Metro

Caseworkers avoid jail in tortured toddler case

The two ACS workers charged with criminally-negligent homicide for the death of a tortured 4-year-old Brooklyn girl will receive no-jail plea deals Tuesday, one of their lawyers said.

Caseworker Damon Adams, 39, was charged with failing to make all of the mandated biweekly visits to the Bedford-Stuyvesant home of Marchella Brett-Pierce before the tot’s horrific 2010 death and then doctoring his reports afterward to make it appear as if he had, while supervisor Chereece Bell, 37, was charged with failing to monitor his work.

Adams will get a deal in which he’ll plead guilty to misdemeanors and perform 500 hours of community service, said defense attorney Anthony Grandinette.

“We’re accepting the deal,” said Grandinette.

Bell was offered a similar deal but will only have to perform 300 hours of community service.

The case against Adams and Bell was historic because it is the first time ACS workers were charged with the death of a child.

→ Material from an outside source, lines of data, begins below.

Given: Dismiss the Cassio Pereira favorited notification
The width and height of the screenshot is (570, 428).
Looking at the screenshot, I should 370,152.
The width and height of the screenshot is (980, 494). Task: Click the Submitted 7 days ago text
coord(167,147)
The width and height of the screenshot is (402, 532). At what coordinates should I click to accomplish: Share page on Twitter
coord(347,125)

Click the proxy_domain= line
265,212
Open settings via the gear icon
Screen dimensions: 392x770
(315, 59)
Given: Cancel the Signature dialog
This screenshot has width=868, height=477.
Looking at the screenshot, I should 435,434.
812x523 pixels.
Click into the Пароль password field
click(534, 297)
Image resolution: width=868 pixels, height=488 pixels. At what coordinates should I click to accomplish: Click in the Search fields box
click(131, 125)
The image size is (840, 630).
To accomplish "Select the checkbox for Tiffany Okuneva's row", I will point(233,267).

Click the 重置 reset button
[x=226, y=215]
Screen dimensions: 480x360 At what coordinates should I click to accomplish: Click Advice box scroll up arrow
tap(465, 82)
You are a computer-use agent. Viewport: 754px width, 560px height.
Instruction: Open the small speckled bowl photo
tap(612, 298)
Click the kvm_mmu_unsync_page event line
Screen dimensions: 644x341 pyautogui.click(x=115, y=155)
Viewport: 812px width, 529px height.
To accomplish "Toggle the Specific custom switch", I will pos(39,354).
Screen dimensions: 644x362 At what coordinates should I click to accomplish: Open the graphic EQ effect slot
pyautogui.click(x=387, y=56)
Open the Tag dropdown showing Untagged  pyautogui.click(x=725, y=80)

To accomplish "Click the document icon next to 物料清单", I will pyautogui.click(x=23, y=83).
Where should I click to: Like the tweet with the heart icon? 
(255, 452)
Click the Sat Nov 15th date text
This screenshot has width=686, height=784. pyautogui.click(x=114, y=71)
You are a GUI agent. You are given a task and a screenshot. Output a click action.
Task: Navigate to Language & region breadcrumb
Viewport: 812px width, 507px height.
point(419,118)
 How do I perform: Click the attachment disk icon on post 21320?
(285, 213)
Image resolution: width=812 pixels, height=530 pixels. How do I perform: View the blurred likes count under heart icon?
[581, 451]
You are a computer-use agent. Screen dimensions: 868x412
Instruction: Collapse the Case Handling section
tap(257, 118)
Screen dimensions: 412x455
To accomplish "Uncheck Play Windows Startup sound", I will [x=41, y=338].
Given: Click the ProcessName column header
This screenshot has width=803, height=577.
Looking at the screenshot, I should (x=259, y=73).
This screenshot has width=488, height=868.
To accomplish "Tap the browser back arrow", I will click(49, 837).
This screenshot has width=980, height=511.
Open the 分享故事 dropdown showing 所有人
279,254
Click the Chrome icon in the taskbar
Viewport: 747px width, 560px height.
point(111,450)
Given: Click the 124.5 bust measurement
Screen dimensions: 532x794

Pierce was starved, force-fed cold-medication pills, bound and beaten to death by her mother, Carlotta Brett-Pierce, in the family’s apartment.

Carlotta was convicted of murder and sentenced to 32 years to life behind bars.

A Brooklyn grand jury slammed ACS for ignoring repeated recommendations to improve its practices – and letting children die – in a report released at an October pretrial hearing for Adams and Bell.